Patents have become a crucial part of how we develop cosmetic and personal care products and are becoming more and more important. They are not Nobel Prizes, but rather a core part of intellectual property that allows us to be more successful in our business. There are now more than 10 million patents issued in the United States. This is astounding when we consider that Charles H. Duell, the Commissioner of U.S patent office in 1899, stated that "everything that can be invented has been invented." Sounds like Charles may have misspoken. Why, then, do we have a patent system?

Exclusive Right

The source of a patent is no less important than the Constitution of the United States. Article I, Section 8, clause 8, states, "The Congress shall have the power to promote the progress of science and useful arts by securing for limited times to authors and inventors the exclusive right to their respective writings and discoveries." The words science and useful arts actually have been interpreted as technology.

The idea that patents secure, for limited times, authors and inventors exclusivity to their respective writings and discoveries is a fundamental right. In exchange for securing this exclusive right, once it expires, everyone is free to practice the technology. There is a definite quid pro quo1—i.e., Latin for “something for something”—in the transaction. This is the basic foundation of our system.

The contract between inventor and government requires that the inventor disclose the best way to practice the technology, which is called best mode, in return for the patent. Patents also provide legal right to exclude others from practicing the claimed invention for a specified period of time. Initially, this seems to be a strange concept: the right is one of exclusion, not the right to do anything, and this causes a good amount of confusion. The right specifically is to exclude others from making, using or selling a covered invention in the United States during the term of the patent.

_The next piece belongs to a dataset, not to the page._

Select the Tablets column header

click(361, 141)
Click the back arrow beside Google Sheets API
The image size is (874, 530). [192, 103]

Today, utility patents last 20 years from earliest date of filing. Since patents do not create a right to sell a product or use a technology, that “right” comes from not infringing upon a valid patent claim.2

Public Development

The rest of the population, other than the inventor, is obliged to take the information in the patent once it expires, as it was purchased for the public by granting the initial monopoly, and intended to further develop the arts and sciences. Since the U.S. government looks dimly upon monopolies—baseball perhaps being a notable exception—the patent system imposes a duty upon the public to use the technology disclosed in a patent after it expires or as information for new inventions during the life of the patent.2

Most commonly, the information from the patent can be used without infringement by waiting for the patent to expire. Another approach is to see whether the required maintenance fees are paid to keep the patent. If the fees are not paid, the patent rights cease. However, there is a possibility to revive a patent that has expired is the fee is paid in a timely manner. The status of patents can be determined by the USPTO website (see Table 1).

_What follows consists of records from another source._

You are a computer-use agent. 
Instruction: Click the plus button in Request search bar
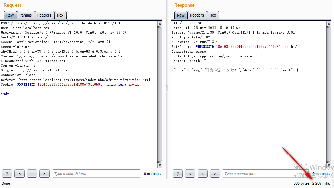[32, 174]
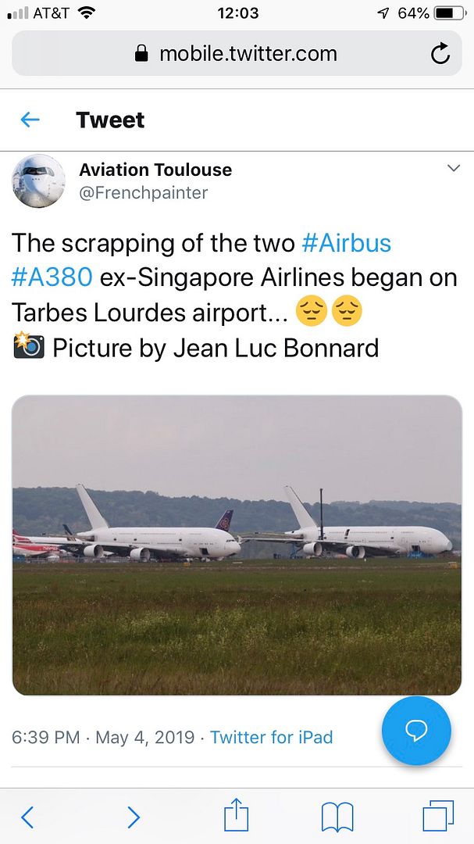
Task: Open the #A380 hashtag link
Action: coord(52,277)
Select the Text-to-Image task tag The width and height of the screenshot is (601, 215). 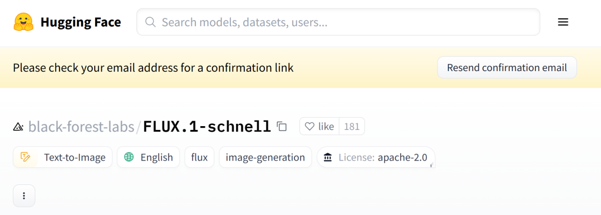pyautogui.click(x=62, y=157)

Patent InvalidityPatent Invalidity

A final word on validity. The validity of a patent may come to an end in a number of ways; one being when the patent is legally challenged. The Patent Act provides that an issued patent is presumed valid, however, and the burden of establishing that a patent is invalid rests with the person asserting its invalidity.4 Since all patents are assumed to be valid, this can be a difficult and expensive undertaking.


2. Paul, L. C. and O’Lenick, A. J. (2001). Patent Peace of Mind, Allured Publishing, Carol Stream, IL USA, p 1.